• [What you have to do]: In the data below, one line contains "Task: Switch to Freigaben & Blocklisten tab" and a later one contains "Task: Expand the". Print both, with every line between them, exactly and alone.

════════════════════

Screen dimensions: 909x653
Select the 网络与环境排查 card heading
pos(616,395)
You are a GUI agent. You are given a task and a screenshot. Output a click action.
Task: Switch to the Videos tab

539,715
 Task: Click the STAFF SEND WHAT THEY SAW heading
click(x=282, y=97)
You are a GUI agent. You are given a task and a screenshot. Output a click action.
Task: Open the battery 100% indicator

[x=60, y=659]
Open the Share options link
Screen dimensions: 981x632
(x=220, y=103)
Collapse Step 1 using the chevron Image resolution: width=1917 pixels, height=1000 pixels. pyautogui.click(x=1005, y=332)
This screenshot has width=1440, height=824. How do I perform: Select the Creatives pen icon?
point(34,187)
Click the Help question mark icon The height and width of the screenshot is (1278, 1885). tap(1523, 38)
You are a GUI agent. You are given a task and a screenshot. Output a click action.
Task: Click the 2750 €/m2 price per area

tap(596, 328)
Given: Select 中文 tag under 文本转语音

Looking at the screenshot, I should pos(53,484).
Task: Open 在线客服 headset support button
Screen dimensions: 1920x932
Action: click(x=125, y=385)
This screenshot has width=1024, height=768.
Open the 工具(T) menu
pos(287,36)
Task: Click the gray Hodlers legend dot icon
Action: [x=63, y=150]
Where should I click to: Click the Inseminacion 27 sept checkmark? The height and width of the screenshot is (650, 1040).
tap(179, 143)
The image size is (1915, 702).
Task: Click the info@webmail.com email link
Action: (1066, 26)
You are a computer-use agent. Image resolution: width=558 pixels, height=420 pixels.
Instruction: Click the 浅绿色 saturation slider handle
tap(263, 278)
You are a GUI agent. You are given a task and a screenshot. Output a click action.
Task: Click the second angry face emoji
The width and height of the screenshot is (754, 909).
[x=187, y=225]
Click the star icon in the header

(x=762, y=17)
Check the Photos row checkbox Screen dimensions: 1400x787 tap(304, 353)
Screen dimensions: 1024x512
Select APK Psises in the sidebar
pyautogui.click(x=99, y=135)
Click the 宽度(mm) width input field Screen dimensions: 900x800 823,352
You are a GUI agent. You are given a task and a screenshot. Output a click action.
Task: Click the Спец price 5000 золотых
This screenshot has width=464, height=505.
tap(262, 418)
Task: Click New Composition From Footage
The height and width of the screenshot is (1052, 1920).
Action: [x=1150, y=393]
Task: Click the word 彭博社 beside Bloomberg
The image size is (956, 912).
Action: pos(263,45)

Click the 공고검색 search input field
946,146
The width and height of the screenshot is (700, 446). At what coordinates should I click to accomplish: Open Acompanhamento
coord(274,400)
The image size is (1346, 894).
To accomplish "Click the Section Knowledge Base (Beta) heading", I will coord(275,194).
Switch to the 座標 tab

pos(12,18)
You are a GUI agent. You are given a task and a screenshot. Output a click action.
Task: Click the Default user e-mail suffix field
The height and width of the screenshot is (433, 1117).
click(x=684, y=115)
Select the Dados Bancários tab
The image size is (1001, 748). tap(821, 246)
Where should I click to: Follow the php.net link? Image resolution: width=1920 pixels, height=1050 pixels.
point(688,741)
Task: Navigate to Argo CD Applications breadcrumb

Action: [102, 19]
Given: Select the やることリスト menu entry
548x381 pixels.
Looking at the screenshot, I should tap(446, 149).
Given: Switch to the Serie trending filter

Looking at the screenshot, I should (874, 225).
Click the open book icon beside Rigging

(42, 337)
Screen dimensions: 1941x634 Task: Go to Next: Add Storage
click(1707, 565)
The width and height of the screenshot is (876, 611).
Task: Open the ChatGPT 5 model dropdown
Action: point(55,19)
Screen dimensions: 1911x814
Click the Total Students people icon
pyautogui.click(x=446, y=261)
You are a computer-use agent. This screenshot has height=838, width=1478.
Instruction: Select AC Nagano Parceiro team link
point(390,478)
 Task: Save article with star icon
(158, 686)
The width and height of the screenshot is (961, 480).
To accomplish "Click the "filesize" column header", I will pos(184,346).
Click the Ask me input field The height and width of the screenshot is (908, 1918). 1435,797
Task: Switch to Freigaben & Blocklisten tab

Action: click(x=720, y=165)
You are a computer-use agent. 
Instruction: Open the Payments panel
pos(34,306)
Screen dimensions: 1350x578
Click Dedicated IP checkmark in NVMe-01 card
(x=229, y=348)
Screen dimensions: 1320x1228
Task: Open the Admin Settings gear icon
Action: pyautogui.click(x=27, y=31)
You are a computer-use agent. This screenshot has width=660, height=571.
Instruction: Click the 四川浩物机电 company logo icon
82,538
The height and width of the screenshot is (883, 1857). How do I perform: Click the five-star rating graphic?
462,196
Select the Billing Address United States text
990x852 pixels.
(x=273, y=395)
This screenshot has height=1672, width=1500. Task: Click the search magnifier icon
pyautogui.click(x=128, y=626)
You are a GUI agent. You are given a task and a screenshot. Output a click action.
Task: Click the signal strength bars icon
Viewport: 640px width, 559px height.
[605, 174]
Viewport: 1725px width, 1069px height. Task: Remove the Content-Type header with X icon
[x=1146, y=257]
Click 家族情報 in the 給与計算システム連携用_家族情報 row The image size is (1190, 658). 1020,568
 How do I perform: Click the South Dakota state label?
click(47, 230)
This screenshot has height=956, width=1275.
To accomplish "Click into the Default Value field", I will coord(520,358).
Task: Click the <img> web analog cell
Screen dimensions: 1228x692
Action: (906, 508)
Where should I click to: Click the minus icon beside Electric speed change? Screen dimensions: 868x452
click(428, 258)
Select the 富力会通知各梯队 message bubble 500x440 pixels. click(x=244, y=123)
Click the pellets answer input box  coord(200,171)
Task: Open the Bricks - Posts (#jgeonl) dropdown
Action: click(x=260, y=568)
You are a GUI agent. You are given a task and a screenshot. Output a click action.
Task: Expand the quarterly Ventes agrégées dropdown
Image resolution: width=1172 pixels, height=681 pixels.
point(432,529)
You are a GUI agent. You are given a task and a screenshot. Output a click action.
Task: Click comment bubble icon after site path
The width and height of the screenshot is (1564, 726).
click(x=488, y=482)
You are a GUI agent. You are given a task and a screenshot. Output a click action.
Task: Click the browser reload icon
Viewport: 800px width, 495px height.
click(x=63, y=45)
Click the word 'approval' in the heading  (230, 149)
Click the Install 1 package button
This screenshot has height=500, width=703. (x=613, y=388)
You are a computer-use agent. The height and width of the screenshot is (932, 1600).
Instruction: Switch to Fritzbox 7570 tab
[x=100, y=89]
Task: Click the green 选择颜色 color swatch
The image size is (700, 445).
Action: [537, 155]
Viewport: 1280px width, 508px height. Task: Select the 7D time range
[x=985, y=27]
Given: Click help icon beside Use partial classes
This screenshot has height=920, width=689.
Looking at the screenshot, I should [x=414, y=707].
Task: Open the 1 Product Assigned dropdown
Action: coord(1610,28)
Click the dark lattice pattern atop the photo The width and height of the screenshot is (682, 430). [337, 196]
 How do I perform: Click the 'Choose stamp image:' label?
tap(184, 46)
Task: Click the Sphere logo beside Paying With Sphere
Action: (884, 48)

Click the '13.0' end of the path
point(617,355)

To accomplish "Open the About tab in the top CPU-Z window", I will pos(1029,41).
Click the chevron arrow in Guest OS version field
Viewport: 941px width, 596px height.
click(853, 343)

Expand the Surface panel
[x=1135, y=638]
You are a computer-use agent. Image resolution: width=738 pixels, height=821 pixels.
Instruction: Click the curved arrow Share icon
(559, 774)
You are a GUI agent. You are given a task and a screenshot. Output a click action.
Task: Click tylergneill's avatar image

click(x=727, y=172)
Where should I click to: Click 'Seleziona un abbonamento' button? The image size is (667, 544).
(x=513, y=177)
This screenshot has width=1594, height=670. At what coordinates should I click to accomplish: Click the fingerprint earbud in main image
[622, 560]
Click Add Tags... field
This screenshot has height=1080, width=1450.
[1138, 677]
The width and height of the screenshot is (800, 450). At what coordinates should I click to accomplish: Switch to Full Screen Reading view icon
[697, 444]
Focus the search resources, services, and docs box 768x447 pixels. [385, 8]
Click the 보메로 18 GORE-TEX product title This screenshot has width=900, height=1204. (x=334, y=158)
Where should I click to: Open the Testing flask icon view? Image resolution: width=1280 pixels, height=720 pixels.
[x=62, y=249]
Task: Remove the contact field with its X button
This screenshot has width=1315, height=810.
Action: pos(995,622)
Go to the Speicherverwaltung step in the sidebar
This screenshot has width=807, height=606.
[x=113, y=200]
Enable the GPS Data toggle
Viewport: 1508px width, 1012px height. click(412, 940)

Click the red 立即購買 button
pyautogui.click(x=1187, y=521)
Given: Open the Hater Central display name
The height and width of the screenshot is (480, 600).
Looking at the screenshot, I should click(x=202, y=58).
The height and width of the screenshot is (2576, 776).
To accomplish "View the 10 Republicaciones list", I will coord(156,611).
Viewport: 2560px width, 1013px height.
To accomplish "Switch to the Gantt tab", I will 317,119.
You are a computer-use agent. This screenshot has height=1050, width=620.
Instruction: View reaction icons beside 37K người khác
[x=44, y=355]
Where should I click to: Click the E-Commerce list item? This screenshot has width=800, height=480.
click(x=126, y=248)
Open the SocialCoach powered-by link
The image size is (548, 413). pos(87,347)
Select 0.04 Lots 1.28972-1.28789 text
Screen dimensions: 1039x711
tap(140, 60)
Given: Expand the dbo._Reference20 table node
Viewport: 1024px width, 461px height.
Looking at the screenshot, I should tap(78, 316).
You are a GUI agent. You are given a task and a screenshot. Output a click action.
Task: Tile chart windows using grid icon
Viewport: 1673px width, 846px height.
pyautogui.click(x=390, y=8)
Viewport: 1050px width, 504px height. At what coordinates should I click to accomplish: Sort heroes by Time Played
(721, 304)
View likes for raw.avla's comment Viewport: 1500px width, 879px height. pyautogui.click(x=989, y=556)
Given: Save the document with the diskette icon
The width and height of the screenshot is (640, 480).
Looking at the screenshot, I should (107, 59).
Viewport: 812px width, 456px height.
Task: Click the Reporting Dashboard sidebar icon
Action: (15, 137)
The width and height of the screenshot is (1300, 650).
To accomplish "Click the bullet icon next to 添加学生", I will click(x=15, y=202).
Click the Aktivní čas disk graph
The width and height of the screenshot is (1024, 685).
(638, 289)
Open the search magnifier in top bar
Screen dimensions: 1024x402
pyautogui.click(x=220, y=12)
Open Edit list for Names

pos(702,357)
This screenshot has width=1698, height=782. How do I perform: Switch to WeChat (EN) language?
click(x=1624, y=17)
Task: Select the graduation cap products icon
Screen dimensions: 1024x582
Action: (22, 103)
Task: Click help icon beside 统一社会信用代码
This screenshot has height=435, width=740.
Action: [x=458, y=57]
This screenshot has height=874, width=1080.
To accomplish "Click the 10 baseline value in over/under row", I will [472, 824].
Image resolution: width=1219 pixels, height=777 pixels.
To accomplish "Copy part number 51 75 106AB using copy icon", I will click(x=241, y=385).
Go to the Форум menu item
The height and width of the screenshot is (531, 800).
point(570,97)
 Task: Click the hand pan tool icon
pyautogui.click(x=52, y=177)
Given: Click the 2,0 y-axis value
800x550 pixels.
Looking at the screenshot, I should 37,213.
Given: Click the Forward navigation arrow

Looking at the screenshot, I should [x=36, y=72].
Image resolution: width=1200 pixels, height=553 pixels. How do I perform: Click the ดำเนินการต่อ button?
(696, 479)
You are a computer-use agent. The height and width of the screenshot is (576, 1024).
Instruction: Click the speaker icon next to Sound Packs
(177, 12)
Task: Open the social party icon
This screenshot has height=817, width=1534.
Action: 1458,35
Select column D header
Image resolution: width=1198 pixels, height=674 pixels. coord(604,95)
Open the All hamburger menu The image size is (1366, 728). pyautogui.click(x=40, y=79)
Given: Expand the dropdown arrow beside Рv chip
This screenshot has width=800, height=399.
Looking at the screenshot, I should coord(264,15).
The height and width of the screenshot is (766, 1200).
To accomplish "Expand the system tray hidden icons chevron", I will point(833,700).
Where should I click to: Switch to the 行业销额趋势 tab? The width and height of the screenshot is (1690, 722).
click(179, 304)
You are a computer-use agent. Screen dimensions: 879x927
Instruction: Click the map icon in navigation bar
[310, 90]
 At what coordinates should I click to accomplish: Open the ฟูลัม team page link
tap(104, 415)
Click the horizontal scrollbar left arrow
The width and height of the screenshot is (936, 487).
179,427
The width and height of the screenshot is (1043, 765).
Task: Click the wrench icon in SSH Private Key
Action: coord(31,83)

════════════════════

• [Expected answer]:
Task: Switch to Freigaben & Blocklisten tab

Action: click(x=720, y=165)
You are a computer-use agent. 
Instruction: Open the Payments panel
pos(34,306)
Screen dimensions: 1350x578
Click Dedicated IP checkmark in NVMe-01 card
(x=229, y=348)
Screen dimensions: 1320x1228
Task: Open the Admin Settings gear icon
Action: pyautogui.click(x=27, y=31)
You are a computer-use agent. This screenshot has width=660, height=571.
Instruction: Click the 四川浩物机电 company logo icon
82,538
The height and width of the screenshot is (883, 1857). How do I perform: Click the five-star rating graphic?
462,196
Select the Billing Address United States text
990x852 pixels.
(x=273, y=395)
This screenshot has height=1672, width=1500. Task: Click the search magnifier icon
pyautogui.click(x=128, y=626)
You are a GUI agent. You are given a task and a screenshot. Output a click action.
Task: Click the signal strength bars icon
Viewport: 640px width, 559px height.
[605, 174]
Viewport: 1725px width, 1069px height. Task: Remove the Content-Type header with X icon
[x=1146, y=257]
Click 家族情報 in the 給与計算システム連携用_家族情報 row The image size is (1190, 658). 1020,568
 How do I perform: Click the South Dakota state label?
click(47, 230)
This screenshot has height=956, width=1275.
To accomplish "Click into the Default Value field", I will coord(520,358).
Task: Click the <img> web analog cell
Screen dimensions: 1228x692
Action: (906, 508)
Where should I click to: Click the minus icon beside Electric speed change? Screen dimensions: 868x452
click(428, 258)
Select the 富力会通知各梯队 message bubble 500x440 pixels. click(x=244, y=123)
Click the pellets answer input box  coord(200,171)
Task: Open the Bricks - Posts (#jgeonl) dropdown
Action: click(x=260, y=568)
You are a GUI agent. You are given a task and a screenshot. Output a click action.
Task: Expand the quarterly Ventes agrégées dropdown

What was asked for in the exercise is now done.